Assignment> Without omitting anything, copy every entry word for word.

Recorded information>
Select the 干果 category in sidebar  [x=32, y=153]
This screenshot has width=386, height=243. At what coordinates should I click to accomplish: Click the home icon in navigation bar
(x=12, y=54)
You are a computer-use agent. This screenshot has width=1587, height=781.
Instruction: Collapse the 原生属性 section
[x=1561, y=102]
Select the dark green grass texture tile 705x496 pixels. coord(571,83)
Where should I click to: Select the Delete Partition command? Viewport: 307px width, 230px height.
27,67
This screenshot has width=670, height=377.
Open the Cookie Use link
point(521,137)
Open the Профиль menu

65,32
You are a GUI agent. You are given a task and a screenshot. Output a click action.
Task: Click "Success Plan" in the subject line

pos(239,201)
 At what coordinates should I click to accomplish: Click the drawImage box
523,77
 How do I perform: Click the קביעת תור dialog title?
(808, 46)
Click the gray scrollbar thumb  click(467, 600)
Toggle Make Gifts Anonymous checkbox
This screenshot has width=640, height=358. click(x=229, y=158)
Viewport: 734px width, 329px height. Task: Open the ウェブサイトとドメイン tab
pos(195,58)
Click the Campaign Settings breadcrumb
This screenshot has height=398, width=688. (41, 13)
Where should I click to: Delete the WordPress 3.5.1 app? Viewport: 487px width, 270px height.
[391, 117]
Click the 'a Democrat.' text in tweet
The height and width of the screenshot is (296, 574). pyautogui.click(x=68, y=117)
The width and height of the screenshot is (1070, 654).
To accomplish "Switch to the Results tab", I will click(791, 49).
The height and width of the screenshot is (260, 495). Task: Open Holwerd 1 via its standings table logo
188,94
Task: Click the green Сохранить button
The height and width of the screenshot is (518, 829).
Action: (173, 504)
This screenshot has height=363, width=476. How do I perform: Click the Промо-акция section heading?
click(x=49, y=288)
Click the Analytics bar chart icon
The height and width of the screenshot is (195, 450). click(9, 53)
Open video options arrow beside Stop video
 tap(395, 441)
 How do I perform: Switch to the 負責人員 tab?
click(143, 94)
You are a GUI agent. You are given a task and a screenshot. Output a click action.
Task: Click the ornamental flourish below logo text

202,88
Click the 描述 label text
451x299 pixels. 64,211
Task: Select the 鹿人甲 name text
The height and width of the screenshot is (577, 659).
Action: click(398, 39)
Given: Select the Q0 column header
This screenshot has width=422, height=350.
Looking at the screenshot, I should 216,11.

Answer section>
Select the 干果 category in sidebar  [x=32, y=153]
This screenshot has width=386, height=243. At what coordinates should I click to accomplish: Click the home icon in navigation bar
(x=12, y=54)
You are a computer-use agent. This screenshot has width=1587, height=781.
Instruction: Collapse the 原生属性 section
[x=1561, y=102]
Select the dark green grass texture tile 705x496 pixels. coord(571,83)
Where should I click to: Select the Delete Partition command? Viewport: 307px width, 230px height.
27,67
This screenshot has width=670, height=377.
Open the Cookie Use link
point(521,137)
Open the Профиль menu

65,32
You are a GUI agent. You are given a task and a screenshot. Output a click action.
Task: Click "Success Plan" in the subject line

pos(239,201)
 At what coordinates should I click to accomplish: Click the drawImage box
523,77
 How do I perform: Click the קביעת תור dialog title?
(808, 46)
Click the gray scrollbar thumb  click(467, 600)
Toggle Make Gifts Anonymous checkbox
This screenshot has width=640, height=358. click(x=229, y=158)
Viewport: 734px width, 329px height. Task: Open the ウェブサイトとドメイン tab
pos(195,58)
Click the Campaign Settings breadcrumb
This screenshot has height=398, width=688. (41, 13)
Where should I click to: Delete the WordPress 3.5.1 app? Viewport: 487px width, 270px height.
[391, 117]
Click the 'a Democrat.' text in tweet
The height and width of the screenshot is (296, 574). pyautogui.click(x=68, y=117)
The width and height of the screenshot is (1070, 654).
To accomplish "Switch to the Results tab", I will click(791, 49).
The height and width of the screenshot is (260, 495). Task: Open Holwerd 1 via its standings table logo
188,94
Task: Click the green Сохранить button
The height and width of the screenshot is (518, 829).
Action: (173, 504)
This screenshot has height=363, width=476. How do I perform: Click the Промо-акция section heading?
click(x=49, y=288)
Click the Analytics bar chart icon
The height and width of the screenshot is (195, 450). click(9, 53)
Open video options arrow beside Stop video
 tap(395, 441)
 How do I perform: Switch to the 負責人員 tab?
click(143, 94)
You are a GUI agent. You are given a task and a screenshot. Output a click action.
Task: Click the ornamental flourish below logo text

202,88
Click the 描述 label text
451x299 pixels. 64,211
Task: Select the 鹿人甲 name text
The height and width of the screenshot is (577, 659).
Action: click(398, 39)
Given: Select the Q0 column header
This screenshot has width=422, height=350.
Looking at the screenshot, I should 216,11.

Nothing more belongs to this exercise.